En résumé : des pays dont le développement économique est fragile et dont les finances publiques sont sous pression se voient privés d’une ressource financière à laquelle ils ont droit. Pour rappel, la France a empoché en 2019 au titre de cette redevance (à laquelle s’ajoutent toutefois d’autres taxes) un montant de 1,3 milliard d’euros grâce notamment à une meilleure maîtrise des outils digitaux de collecte.

Les derniers symboles d’une relation post-coloniale mal taillée doivent tomber

Il devient donc urgent de réformer le fonctionnement actuel pour sortir d’un système établi de dépendance, s’offrir des ressources supplémentaires et améliorer l’attractivité des installations aéroportuaires africaines.

Ce changement doit passer par une réforme de l’Asecna pour optimiser ses performances, ce qui suppose de se doter d’outils numériques. Ces technologies existent déjà, développées notamment par des sociétés françaises (dont Thales) et américaines. En outre, elles nécessitent un investissement modéré au regard des gains qu’elles engendrent.

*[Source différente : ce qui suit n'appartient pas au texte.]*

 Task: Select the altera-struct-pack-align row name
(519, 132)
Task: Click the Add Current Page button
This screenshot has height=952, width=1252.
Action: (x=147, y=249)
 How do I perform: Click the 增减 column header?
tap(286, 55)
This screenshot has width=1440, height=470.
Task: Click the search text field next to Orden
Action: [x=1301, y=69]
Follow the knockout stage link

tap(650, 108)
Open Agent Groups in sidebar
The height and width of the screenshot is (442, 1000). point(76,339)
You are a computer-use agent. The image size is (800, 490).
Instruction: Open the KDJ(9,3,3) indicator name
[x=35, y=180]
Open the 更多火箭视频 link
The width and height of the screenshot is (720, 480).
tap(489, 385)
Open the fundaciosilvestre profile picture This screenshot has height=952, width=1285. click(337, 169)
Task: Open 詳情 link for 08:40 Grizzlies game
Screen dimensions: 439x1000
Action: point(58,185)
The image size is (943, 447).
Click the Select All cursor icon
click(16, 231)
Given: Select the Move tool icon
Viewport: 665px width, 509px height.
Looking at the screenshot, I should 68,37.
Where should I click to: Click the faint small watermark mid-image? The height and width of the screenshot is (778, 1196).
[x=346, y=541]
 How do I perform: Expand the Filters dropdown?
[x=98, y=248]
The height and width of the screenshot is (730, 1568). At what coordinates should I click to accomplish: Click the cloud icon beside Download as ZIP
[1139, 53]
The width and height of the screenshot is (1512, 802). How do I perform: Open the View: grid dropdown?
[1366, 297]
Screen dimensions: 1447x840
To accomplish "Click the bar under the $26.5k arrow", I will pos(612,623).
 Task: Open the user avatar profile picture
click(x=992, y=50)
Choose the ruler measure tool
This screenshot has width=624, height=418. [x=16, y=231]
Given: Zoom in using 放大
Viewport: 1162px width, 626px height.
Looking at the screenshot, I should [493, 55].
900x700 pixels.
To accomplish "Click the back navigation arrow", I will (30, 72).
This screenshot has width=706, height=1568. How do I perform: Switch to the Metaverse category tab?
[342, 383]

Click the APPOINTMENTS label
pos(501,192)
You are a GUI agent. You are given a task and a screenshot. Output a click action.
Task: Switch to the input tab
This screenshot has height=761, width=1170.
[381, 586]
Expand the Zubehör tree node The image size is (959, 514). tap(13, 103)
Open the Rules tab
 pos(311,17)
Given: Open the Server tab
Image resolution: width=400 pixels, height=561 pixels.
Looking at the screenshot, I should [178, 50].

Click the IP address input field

Enfin, ces solutions, dont des banques de données renforcées, sont compatibles avec le système de gestion en vigueur au sein de l’Asecna. Elles peuvent donc être utilisées en complément, si tant est que l’organisation rompe avec un certain corporatisme.

 

Alors que la sécurité aérienne ne peut se passer d’investissements dans la formation et les équipements, les derniers symboles d’une relation post-coloniale mal taillée doivent tomber. Ils empêchent des États africains de dessiner leur propre avenir et de trouver des moyens de choisir leur destin.